ValueError                                Traceback (most recent call last)
<ipython-input-117-a5ba74ea872c> in <module>
----> 1 sc.tl.rank_genes_groups(adata, groupby='Custom_clusters_Leiden', groups=['NKT1','NKT2','NKT17','IL2+ aNKT1','aNKT2 & aNKT17','TNF- aNKT1'], reference='rest', method='wilcoxon', corr_method='benjamini-hochberg', log_transformed=True)
      2 sc.pl.rank_genes_groups(adata, n_genes=25, sharey=False)

~\Anaconda3\lib\site-packages\scanpy\tools\_rank_genes_groups.py in rank_genes_groups(adata, groupby, use_raw, groups, reference, n_genes, rankby_abs, key_added, copy, method, corr_method, log_transformed, **kwds)
    367 
    368                 scores[imask, :] = (scores[imask, :] - (ns[imask] * (n_cells + 1) / 2)) / sqrt(
--> 369                     (ns[imask] * (n_cells - ns[imask]) * (n_cells + 1) / 12))
    370                 scores[np.isnan(scores)] = 0
    371                 pvals = 2 * stats.distributions.norm.sf(np.abs(scores[imask,:]))

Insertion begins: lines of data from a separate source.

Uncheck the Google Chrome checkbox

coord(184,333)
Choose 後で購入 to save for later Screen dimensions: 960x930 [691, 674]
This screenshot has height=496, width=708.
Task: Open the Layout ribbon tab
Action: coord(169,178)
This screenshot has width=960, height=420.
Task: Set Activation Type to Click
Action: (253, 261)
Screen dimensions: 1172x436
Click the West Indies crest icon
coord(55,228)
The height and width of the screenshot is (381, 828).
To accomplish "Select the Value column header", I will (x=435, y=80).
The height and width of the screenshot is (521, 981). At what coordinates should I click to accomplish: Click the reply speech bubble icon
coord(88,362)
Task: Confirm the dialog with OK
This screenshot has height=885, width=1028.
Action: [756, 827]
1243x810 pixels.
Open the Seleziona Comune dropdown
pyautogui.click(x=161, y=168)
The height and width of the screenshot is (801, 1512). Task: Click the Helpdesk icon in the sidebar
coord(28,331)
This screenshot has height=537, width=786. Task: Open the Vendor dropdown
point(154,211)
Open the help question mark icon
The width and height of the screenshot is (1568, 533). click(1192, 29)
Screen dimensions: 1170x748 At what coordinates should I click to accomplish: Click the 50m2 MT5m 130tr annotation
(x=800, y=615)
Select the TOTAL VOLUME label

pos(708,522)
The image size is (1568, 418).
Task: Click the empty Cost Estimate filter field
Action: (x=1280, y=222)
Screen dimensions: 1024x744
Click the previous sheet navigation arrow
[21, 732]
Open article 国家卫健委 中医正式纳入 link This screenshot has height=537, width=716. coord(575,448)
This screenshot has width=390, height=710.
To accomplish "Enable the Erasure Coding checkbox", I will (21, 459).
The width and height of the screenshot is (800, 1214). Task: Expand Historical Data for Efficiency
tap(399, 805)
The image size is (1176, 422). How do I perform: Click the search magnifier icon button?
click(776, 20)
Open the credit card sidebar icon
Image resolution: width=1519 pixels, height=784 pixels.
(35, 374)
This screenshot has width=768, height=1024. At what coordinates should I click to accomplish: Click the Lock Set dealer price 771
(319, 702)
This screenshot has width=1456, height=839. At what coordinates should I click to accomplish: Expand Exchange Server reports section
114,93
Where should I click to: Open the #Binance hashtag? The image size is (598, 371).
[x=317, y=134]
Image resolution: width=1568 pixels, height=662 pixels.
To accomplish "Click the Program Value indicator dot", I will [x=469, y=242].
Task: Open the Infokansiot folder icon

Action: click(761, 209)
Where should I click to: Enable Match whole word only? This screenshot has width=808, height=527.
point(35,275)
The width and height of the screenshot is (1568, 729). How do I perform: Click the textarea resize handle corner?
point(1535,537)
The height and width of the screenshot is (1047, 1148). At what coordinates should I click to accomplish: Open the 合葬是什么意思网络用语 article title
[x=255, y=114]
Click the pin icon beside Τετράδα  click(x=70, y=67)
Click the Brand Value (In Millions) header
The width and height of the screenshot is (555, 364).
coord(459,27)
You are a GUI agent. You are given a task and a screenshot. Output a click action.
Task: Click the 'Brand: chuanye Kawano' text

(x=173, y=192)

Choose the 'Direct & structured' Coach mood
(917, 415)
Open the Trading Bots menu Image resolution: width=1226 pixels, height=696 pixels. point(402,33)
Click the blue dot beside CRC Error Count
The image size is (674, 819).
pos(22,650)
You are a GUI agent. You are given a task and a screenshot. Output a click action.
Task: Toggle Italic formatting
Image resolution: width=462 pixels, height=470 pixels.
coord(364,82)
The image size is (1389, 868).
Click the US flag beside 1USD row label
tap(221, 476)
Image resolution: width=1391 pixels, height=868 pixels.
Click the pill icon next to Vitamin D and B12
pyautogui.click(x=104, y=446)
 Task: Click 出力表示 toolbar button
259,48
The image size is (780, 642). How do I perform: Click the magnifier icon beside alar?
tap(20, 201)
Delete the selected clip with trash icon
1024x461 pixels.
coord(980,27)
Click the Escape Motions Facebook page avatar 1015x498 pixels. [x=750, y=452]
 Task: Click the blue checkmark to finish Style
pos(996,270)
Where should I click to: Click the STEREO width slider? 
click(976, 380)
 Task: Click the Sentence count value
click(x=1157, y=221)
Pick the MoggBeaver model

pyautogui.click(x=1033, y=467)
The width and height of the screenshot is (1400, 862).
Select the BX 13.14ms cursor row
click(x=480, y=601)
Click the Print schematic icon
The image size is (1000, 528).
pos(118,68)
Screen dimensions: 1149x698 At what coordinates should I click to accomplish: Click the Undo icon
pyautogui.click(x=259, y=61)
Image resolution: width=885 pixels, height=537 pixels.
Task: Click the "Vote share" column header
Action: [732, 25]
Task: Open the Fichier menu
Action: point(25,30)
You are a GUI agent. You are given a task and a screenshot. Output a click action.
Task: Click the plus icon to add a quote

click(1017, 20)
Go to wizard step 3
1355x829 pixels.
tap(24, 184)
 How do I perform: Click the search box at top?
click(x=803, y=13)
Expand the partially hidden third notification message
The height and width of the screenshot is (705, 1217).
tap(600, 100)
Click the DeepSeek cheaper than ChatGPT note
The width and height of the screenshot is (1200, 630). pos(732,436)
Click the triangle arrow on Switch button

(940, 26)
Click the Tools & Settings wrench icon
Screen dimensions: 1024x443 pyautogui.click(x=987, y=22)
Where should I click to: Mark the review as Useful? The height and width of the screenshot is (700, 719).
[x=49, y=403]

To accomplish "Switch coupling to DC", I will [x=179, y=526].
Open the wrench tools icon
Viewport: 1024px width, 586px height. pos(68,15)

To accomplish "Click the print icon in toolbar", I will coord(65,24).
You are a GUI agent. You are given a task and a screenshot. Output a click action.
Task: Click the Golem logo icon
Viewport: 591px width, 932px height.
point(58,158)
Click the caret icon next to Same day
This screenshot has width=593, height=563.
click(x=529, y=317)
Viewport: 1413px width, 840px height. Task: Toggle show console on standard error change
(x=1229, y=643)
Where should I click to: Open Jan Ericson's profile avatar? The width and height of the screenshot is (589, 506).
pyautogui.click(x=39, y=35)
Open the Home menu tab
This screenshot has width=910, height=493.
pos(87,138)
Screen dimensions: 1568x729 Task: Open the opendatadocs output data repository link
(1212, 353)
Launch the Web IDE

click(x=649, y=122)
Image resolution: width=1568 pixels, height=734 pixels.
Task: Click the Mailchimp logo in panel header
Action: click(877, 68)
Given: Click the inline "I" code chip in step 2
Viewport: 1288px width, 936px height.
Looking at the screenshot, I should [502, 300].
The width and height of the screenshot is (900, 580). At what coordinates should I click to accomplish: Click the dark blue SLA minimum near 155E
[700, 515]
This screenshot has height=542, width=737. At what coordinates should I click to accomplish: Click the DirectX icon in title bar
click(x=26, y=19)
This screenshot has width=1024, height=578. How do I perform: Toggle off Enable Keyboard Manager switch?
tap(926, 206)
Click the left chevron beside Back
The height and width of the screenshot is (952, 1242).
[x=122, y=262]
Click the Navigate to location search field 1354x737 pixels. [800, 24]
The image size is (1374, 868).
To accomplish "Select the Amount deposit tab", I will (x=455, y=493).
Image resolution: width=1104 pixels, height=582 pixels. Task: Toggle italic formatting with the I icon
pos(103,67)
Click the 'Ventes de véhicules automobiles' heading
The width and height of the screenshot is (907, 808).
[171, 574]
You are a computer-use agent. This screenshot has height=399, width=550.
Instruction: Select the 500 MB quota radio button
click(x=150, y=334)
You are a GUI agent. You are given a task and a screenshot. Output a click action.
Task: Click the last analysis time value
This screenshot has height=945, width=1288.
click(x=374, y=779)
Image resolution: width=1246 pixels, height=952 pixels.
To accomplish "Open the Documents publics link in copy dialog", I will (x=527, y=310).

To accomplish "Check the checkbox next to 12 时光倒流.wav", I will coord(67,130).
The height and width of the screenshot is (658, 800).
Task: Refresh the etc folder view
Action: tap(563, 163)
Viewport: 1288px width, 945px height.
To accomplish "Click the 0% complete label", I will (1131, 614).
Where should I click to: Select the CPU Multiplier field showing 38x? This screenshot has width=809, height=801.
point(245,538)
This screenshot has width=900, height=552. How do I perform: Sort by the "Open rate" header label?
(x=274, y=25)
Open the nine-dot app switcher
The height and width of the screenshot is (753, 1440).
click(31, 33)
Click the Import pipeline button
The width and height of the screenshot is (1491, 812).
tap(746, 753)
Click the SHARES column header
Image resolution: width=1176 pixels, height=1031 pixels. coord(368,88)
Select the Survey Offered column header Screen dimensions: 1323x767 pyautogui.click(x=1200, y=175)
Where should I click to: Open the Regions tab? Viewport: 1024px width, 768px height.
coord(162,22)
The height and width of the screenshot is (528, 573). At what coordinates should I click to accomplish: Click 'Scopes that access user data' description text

ValueError: math domain error

P.S I just want to say thank you for all the work on Scanpy, loving it so far!

Originally posted by @HKanenew in https://github.com/theislab/scanpy/issues/530#issuecomment-505305611

LuckyMD commented 5 years ago

Hi,

I've tried to reproduce this with scanpy 1.4.3+80.g740c557 on the pbmc68k_reduced dataset and it works for me. I did the following:

adata = sc.datasets.pbmc68k_reduced()                                                                                                                                                             
sc.pp.filter_cells(adata, min_counts=10)                                                                                                                                                          
sc.pp.filter_genes(adata, min_cells=5) 
sc.pp.normalize_per_cell(adata) 
sc.pp.log1p(adata)
sc.tl.rank_genes_groups(adata, groupby='bulk_labels', groups=['CD56+ NK', 'Dendritic', 'CD34+'], reference='rest', method='wilcoxon', corr_method='benjamini-hochberg', log_transformed=True)

The sc.tl.rank_genes_groups() call is taken more or less from your example. Could you check that this works for you, and otherwise provide a minimal reproducible example that I could test?

HKanenew commented 5 years ago

Hi LuckyMD,

Thanks for your response. I've been able to reproduce the code that you posted above in a fresh notebook with no issue. I'm not sure why it is working now and wasn't working before for the pbmc68k data set.

image

However I am still having trouble with my own data set, so perhaps it is related how I processed the data instead? I'm not sure.

I've sent you an email link to the h5ad file and ipynb file for MRE.

Thanks a mil!

LuckyMD commented 5 years ago

I'm afraid I have a limited bandwidth at the moment and won't be able to get around to this this week. I would suggest you check whether there are negative values in your dataset and whether there are some genes that are not expressed in your data (gene filtering) in the meantime.